The cost of irrational energy levies

Business Recorder10 hours ago

The federal government's decision to impose a petroleum levy of Rs 77 per litre on furnace oil (HFO), supplemented by a carbon tax of Rs 2.50 per litre, adds Rs 84,742 per ton in taxes to a fuel that otherwise costs approximately Rs 130,000 per ton. For export-oriented textile manufacturers, many of whom depend on HFO-based captive power for uninterrupted production, this will severely undermine their viability.
Under current market conditions, HFO-fired captive generation costs roughly Rs 33 per kWh, broadly equivalent to prevailing grid tariffs. Once the new levies are applied, generation costs surge to nearly Rs 51 per kWh, by over 50%. At this level, HFO-based power generation ceases to be economically viable, forcing textile firms into an untenable dilemma: continue operating at a severe loss or switch to an unreliable and, ultimately, more expensive grid supply.
For most mills, switching to grid-supplied power is not a viable alternative, as HFO-fired captive generation is principally used by units lacking reliable DISCO connections.
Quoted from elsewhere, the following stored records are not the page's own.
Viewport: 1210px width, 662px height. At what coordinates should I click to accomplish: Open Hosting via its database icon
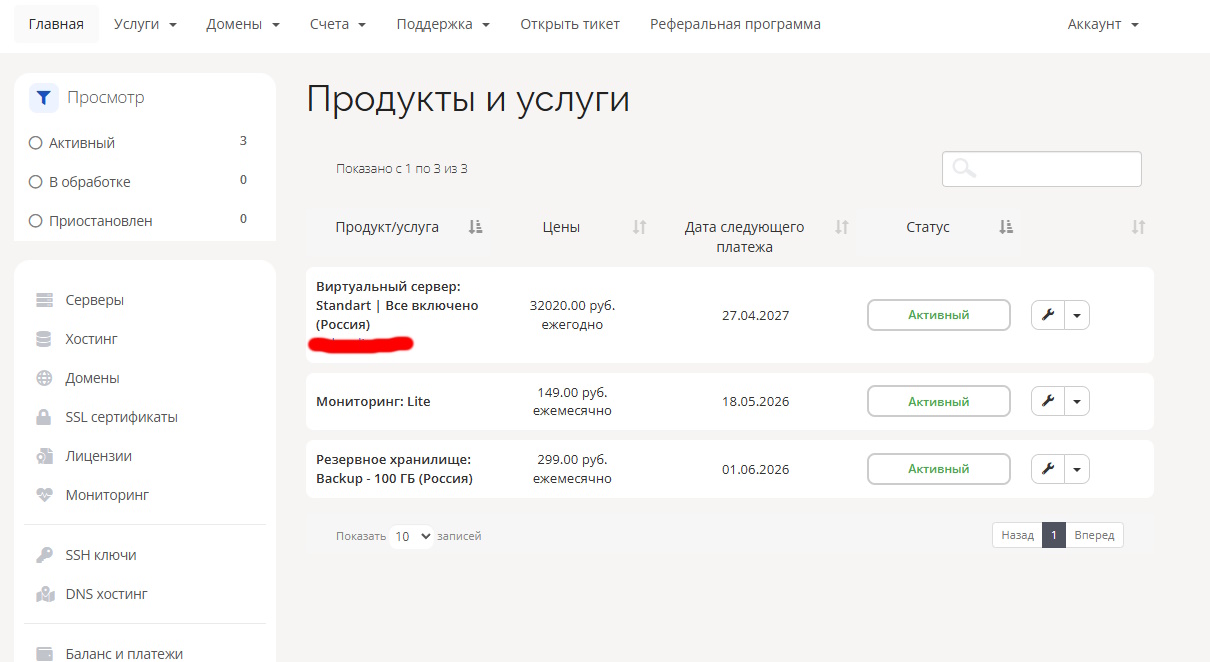[x=44, y=339]
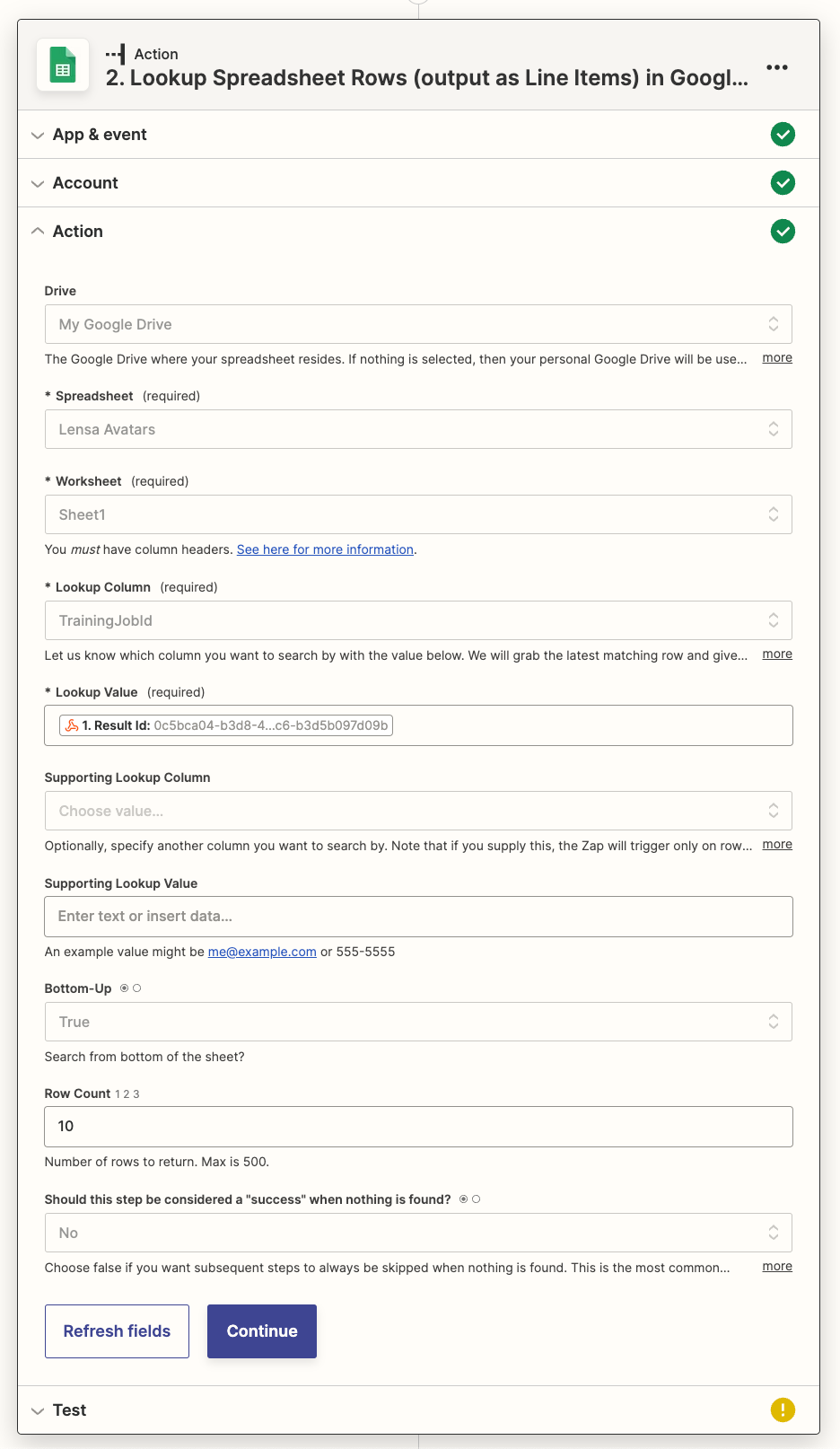Click into the Row Count input field

[418, 1127]
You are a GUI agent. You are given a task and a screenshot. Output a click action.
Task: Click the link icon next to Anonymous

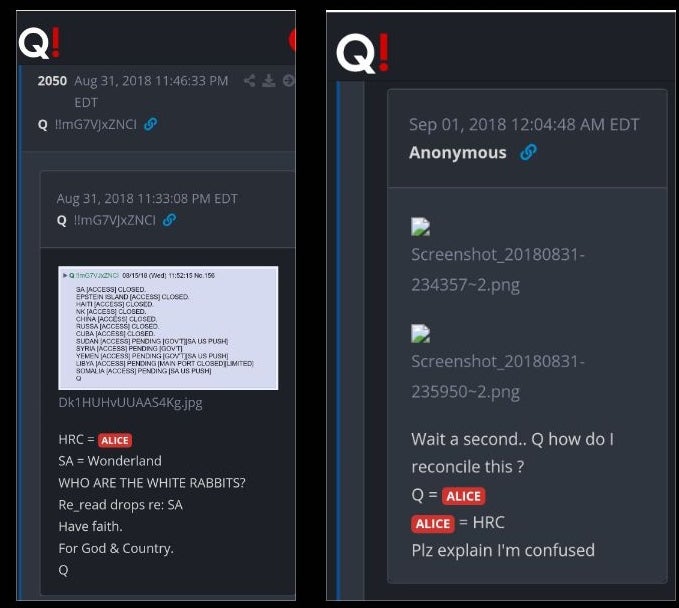pos(528,152)

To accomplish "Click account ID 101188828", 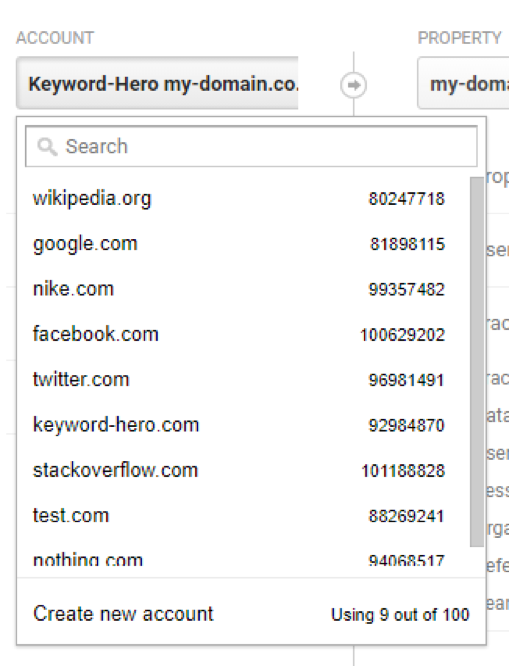I will pyautogui.click(x=403, y=471).
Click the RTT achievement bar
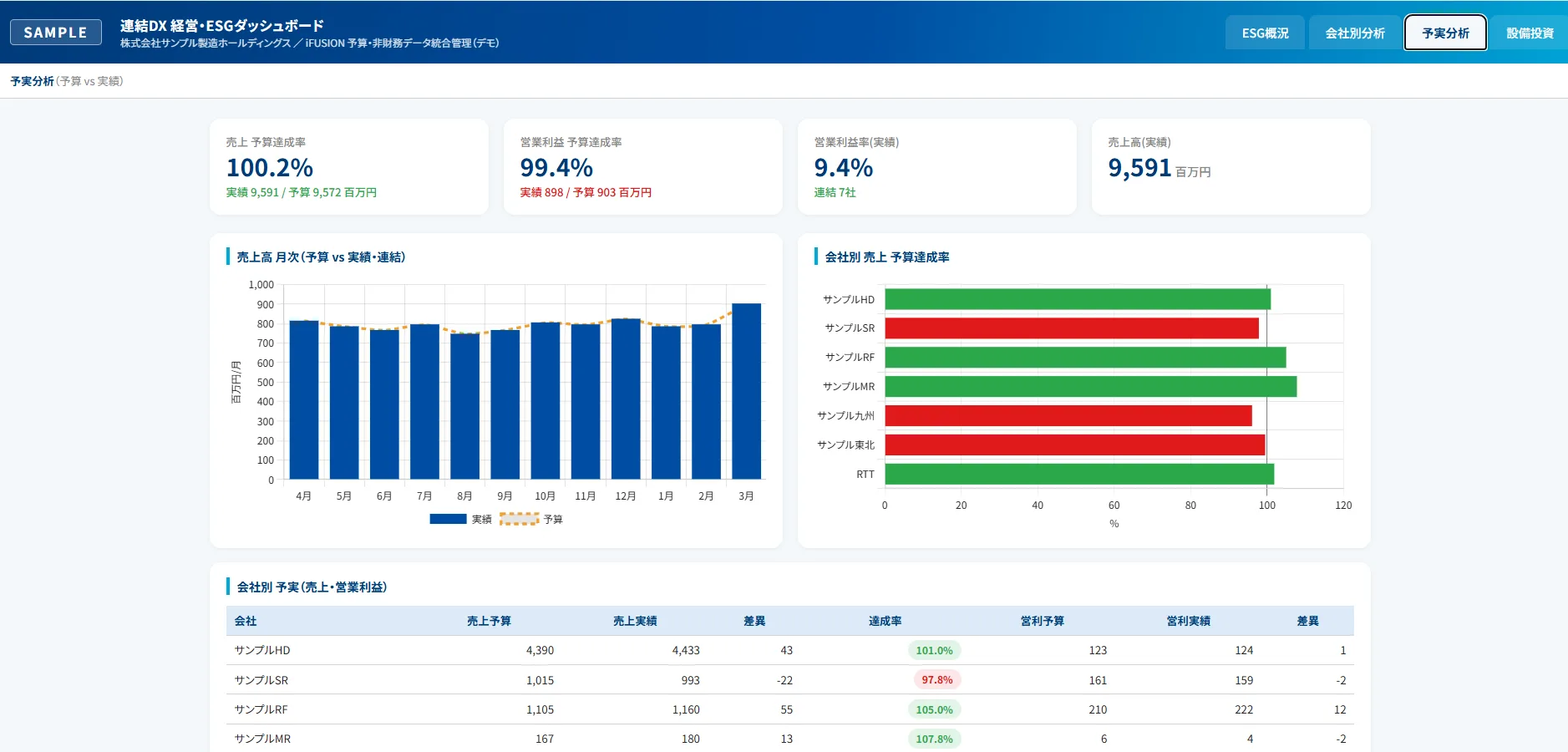This screenshot has width=1568, height=752. [1079, 474]
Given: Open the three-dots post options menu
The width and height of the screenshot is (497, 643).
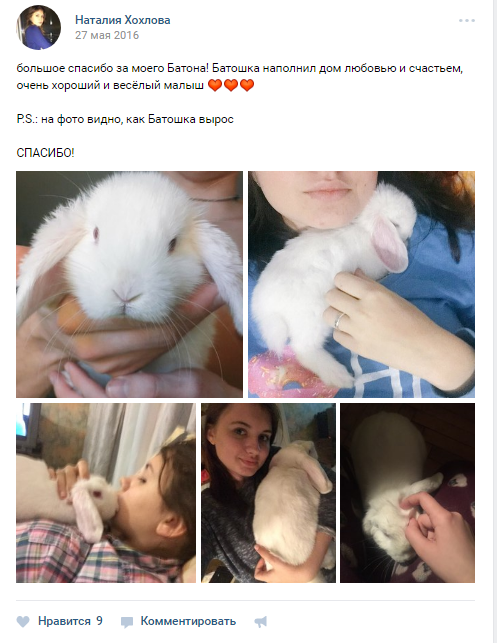Looking at the screenshot, I should 467,21.
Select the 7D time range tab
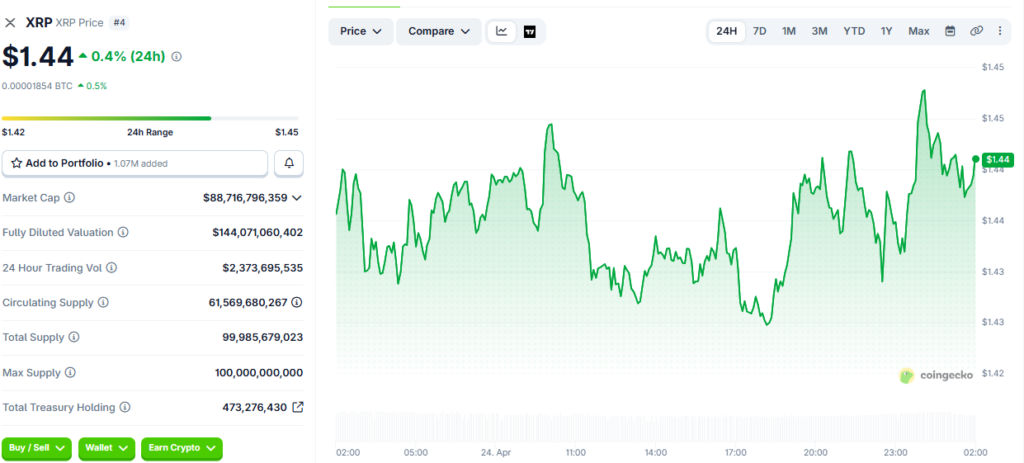This screenshot has width=1024, height=463. pyautogui.click(x=760, y=31)
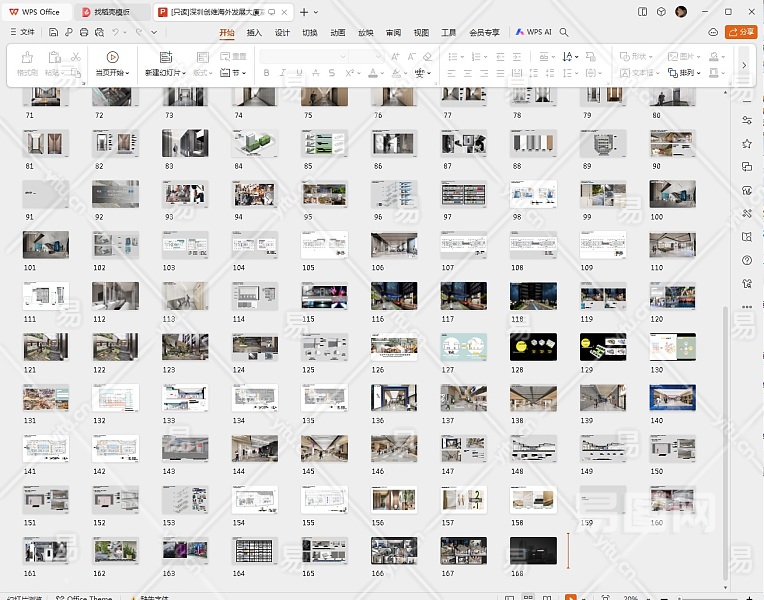Click the help question mark in sidebar

tap(747, 261)
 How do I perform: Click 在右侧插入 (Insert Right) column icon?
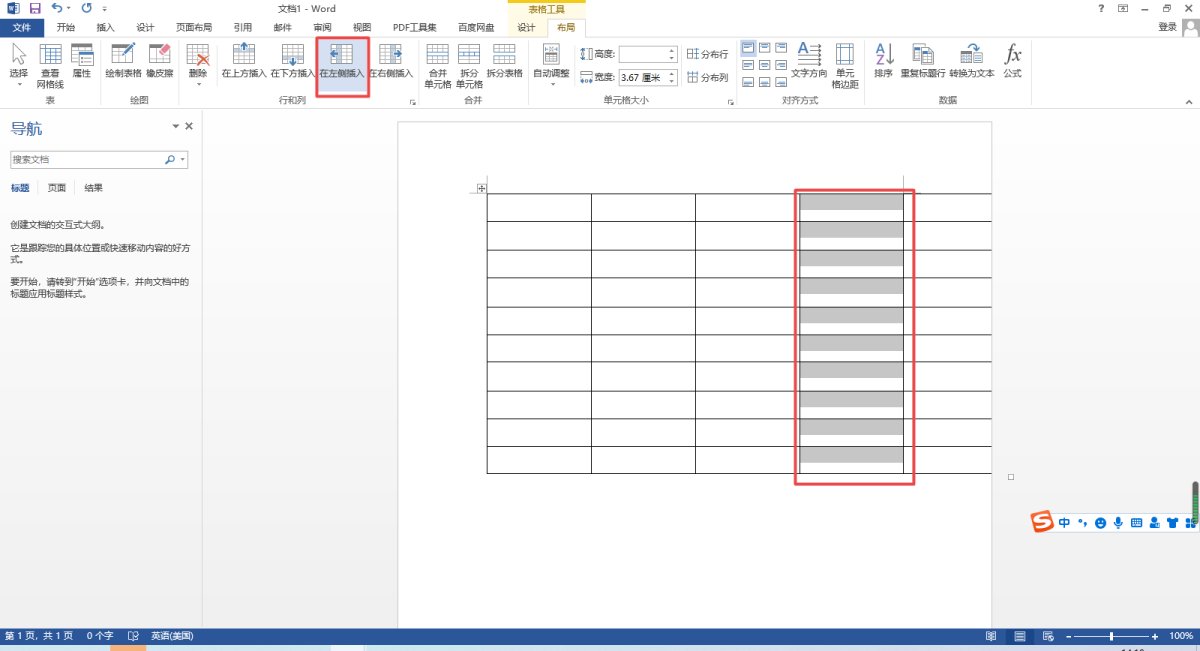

Across Pakistan—and particularly in urban industrial hubs such as Lahore and Karachi—DISCOs routinely decline new industrial hookups due to constrained infrastructure and transformer capacity.
Where connections are technically offered, firms are presented with demand notices running into the tens of billions of rupees merely to secure a feeder line, with no guarantee of timely service: lead times for actual energization often extend to two or three years.
Under these conditions, pursuing a formal grid connection is neither commercially nor operationally feasible, aside from enduring the frequent voltage sags and load-shedding that characterize grid supply.
This punitive taxation of HFO follows the so-called 'grid transition levy' on gas consumption by captive-power users—a tax that the government itself concedes is incorrectly calculated yet refuses to rectify. Officially, the transition levy is intended to align the cost of captive power with grid tariffs. In practice, however, the levy calculation is based on peak-hour grid rates that apply for only four hours each day, it relies on an eight-year-old Nepra determination of captive O&M costs, a figure that has since doubled or tripled due to inflation and currency depreciation, and incorporates a series of arbitrary errors that artificially inflate the final rate, coercing efficient captive generators onto an unprepared grid.
Over the past month alone, two major textile production units served by HESCO reported repeated outages, voltage fluctuations, and sudden trippings. These disturbances burned out feeders and control panels, inflicted heavy machinery damage, and disrupted tightly scheduled production lines. Similar incidents are occurring across multiple DISCOs, underscoring that Pakistan's electricity grid lacks both the capacity and reliability to absorb additional industrial loads.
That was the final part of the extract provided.